Experimental SF program uses meals to help dementia patients unlock memories
Most dinner parties are about creating fond memories. For 87-year old Arthur Shostak, this particular night is about retrieving them.
Once a professor, Shostak's words don't come as easily as they used to. His son Mark said his memories are slipping away.
"He is asking within a short period of time about things that we had just discussed," Mark Shostak said.
On one recent evening, Shostak was getting ready for a special meal designed to stir up his senses.
For two weeks, he'd been working on recreating one of his favorite dishes from his childhood: his mother's recipe for a Jewish potato pancake called a Latke.
"You have to grate the potatoes, you have to grate the onions, you have to get used to the tears," Arthur Shostak said.
It's those kinds of memories, that Jake Broder, a playwright and fellow at UCSF's Global Brain Health Institute is trying to unlock.
The idea for this new experimental program is simple: use food to bring forgotten stories back to life.

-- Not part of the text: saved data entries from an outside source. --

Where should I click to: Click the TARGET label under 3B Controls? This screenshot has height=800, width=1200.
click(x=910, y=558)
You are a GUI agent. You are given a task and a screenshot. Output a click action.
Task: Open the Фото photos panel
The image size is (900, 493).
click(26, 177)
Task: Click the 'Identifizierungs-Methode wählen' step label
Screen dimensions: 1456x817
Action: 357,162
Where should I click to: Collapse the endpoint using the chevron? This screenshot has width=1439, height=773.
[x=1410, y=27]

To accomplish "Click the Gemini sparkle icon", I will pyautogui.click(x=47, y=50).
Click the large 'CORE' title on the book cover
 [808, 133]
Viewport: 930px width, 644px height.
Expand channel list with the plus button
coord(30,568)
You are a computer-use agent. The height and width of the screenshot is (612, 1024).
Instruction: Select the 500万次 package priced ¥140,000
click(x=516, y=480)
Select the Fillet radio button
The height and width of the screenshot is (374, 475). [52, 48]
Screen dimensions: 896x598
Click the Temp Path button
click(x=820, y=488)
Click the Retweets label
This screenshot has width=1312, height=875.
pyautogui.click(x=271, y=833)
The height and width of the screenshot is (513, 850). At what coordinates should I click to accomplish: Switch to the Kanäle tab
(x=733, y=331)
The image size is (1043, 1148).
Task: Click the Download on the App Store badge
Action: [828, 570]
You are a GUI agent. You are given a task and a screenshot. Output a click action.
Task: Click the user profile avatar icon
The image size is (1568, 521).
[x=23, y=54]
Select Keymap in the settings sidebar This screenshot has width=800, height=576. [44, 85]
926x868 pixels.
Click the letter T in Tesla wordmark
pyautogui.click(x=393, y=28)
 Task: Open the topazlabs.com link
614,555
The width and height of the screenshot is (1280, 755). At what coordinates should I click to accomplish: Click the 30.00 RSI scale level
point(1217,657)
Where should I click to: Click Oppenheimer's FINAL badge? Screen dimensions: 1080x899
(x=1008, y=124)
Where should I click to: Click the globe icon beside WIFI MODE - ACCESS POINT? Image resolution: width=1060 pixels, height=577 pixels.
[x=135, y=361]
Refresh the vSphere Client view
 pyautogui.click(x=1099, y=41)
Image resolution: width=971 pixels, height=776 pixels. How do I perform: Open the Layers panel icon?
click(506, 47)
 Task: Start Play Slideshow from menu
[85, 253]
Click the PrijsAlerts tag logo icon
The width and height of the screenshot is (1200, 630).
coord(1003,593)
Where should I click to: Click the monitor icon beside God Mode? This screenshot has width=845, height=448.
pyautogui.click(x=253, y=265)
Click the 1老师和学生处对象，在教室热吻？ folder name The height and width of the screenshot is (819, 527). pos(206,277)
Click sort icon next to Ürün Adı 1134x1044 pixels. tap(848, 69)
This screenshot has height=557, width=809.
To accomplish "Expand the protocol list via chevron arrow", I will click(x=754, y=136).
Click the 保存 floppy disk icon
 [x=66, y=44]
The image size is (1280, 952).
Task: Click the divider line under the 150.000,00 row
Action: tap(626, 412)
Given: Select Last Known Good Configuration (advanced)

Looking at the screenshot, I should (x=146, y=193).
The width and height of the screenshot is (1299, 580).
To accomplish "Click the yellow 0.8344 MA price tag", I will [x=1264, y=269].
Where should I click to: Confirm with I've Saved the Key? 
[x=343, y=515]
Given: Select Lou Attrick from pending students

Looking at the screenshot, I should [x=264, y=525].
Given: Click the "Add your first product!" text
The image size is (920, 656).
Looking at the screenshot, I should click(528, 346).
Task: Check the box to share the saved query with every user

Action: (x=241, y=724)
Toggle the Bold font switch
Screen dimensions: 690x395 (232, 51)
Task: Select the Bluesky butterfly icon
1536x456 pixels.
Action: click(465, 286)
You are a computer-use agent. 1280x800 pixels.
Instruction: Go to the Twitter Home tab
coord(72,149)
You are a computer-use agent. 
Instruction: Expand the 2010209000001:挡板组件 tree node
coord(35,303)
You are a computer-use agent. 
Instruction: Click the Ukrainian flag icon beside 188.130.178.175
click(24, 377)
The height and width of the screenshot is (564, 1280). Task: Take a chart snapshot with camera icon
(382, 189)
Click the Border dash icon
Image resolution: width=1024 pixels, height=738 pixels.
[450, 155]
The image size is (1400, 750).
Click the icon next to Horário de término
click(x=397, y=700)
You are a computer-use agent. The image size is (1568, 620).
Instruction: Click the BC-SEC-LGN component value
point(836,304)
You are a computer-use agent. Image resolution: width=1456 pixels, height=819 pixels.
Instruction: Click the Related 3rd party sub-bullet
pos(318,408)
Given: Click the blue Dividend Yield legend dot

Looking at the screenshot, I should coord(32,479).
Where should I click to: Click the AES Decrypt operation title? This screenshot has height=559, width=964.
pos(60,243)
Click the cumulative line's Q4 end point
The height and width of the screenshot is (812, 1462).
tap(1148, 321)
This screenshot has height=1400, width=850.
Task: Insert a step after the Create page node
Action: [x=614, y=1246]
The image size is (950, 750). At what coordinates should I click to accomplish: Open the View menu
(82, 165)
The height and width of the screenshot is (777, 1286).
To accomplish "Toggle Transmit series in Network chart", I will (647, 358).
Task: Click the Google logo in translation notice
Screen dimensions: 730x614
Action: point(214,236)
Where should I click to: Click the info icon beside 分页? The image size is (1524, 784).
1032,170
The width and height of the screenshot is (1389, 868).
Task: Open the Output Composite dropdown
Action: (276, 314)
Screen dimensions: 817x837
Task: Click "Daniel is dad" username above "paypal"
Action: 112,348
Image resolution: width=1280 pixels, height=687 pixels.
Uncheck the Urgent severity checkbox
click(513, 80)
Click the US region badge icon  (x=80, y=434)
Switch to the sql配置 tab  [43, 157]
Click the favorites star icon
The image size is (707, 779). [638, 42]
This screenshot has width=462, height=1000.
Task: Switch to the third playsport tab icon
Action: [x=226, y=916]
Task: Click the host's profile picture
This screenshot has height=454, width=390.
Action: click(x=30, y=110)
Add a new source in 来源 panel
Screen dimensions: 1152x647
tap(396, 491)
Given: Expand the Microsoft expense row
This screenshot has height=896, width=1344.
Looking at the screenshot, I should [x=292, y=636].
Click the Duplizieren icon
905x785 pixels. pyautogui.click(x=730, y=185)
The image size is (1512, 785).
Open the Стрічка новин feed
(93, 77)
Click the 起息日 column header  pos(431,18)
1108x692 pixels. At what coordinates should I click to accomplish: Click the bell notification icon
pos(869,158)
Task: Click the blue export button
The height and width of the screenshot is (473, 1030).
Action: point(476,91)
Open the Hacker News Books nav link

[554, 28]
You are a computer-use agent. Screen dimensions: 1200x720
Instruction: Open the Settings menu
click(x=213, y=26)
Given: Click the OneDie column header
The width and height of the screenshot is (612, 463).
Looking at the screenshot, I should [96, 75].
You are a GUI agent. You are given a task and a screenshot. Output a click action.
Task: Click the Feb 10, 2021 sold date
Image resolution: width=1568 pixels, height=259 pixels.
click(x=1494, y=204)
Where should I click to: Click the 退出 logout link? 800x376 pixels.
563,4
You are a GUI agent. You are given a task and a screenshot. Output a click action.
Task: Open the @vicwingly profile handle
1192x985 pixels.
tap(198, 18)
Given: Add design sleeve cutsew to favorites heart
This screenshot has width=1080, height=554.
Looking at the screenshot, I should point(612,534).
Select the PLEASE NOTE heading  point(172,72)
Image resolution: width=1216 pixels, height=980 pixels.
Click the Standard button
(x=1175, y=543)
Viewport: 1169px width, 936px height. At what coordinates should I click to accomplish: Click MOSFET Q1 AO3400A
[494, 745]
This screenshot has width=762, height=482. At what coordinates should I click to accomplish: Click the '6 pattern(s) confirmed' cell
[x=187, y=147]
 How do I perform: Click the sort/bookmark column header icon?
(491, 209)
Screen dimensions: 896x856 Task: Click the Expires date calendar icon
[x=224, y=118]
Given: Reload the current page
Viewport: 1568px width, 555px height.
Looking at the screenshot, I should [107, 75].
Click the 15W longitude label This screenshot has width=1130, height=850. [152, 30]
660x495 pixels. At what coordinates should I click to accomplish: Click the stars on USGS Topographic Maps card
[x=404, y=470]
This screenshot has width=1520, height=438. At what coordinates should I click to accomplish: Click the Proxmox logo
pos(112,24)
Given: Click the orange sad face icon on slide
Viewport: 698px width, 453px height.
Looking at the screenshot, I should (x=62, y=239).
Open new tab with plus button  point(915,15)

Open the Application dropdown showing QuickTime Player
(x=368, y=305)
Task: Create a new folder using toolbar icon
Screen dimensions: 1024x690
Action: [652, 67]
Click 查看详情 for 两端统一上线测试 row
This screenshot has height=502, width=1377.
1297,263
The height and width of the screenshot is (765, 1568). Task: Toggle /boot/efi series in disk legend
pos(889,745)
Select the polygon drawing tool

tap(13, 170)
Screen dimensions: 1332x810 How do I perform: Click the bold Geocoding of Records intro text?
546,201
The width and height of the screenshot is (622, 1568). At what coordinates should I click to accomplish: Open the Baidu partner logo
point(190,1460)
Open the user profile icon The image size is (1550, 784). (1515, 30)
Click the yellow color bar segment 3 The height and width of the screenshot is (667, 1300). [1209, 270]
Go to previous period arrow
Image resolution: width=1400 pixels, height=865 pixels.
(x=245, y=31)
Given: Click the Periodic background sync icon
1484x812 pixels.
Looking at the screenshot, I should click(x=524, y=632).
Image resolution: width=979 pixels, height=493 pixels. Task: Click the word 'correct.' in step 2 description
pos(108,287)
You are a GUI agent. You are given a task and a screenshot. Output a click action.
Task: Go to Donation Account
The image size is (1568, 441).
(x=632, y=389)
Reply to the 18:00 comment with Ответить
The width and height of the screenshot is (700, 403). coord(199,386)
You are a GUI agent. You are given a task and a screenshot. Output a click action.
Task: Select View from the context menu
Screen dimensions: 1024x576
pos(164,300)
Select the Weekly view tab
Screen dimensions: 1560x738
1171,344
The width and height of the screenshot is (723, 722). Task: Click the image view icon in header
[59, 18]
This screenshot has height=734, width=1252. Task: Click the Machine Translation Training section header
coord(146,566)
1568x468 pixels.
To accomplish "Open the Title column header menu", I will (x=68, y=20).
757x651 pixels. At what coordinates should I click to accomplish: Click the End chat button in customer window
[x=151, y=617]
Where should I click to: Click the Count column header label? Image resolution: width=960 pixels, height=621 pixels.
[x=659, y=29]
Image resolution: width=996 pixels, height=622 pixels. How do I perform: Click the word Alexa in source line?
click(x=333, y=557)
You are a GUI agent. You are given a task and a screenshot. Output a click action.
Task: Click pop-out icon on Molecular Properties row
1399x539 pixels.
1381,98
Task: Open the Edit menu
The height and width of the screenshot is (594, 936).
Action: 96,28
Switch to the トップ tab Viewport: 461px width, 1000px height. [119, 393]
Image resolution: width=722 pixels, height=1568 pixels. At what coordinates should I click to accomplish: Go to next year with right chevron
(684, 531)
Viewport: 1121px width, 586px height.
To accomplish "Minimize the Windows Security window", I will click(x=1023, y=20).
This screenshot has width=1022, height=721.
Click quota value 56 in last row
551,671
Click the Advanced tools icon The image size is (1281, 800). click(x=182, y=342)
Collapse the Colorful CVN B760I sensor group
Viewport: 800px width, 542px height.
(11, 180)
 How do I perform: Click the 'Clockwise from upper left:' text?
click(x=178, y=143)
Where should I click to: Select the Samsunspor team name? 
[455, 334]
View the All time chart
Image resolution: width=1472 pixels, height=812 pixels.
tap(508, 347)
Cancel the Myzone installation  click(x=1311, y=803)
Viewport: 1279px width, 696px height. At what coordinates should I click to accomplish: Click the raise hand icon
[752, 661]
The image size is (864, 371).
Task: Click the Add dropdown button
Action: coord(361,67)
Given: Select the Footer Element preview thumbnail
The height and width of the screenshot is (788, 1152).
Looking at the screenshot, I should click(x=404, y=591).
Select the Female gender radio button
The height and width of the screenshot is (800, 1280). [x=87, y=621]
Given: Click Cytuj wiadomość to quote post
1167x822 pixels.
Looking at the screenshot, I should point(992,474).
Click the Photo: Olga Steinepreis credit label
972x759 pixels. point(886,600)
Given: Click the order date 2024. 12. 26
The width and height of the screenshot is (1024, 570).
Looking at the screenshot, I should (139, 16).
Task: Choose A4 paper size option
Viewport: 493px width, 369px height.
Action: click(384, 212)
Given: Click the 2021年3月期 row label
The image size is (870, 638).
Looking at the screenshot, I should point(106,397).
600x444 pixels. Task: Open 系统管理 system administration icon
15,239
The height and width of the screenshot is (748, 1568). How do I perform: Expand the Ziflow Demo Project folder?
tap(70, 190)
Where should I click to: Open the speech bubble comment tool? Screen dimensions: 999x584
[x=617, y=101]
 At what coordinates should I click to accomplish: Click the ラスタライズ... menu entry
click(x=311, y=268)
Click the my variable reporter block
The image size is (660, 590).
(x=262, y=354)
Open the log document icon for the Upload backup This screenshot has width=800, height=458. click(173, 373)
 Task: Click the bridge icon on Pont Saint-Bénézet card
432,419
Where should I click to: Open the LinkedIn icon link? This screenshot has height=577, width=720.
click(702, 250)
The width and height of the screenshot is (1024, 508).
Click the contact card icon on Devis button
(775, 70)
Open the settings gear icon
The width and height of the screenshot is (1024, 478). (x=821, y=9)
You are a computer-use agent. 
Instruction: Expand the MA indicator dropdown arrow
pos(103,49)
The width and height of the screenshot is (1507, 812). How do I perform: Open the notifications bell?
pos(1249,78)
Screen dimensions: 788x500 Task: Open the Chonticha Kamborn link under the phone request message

"We work with people every day and do interviews…until they go, 'Ahh!' There's a moment of this is what it tasted like and the stories flow," Broder said.
Studies have already shown that music can unlock memories from the past.
Dr. Adrienne Green, the CEO of the San Francisco Campus for Jewish Living is betting the same thing can happen with food.
"They're just coming back to life in ways that we don't see every day," she said.
During a dinner party, residents got to share their dishes with the group and read a story they wrote with the help from specialists.
For Shostak's son Mark, it was truly a night to remember.
"I'm not sure he remembers writing it but it was in his own words and his own voice and that was wonderful to hear," he said.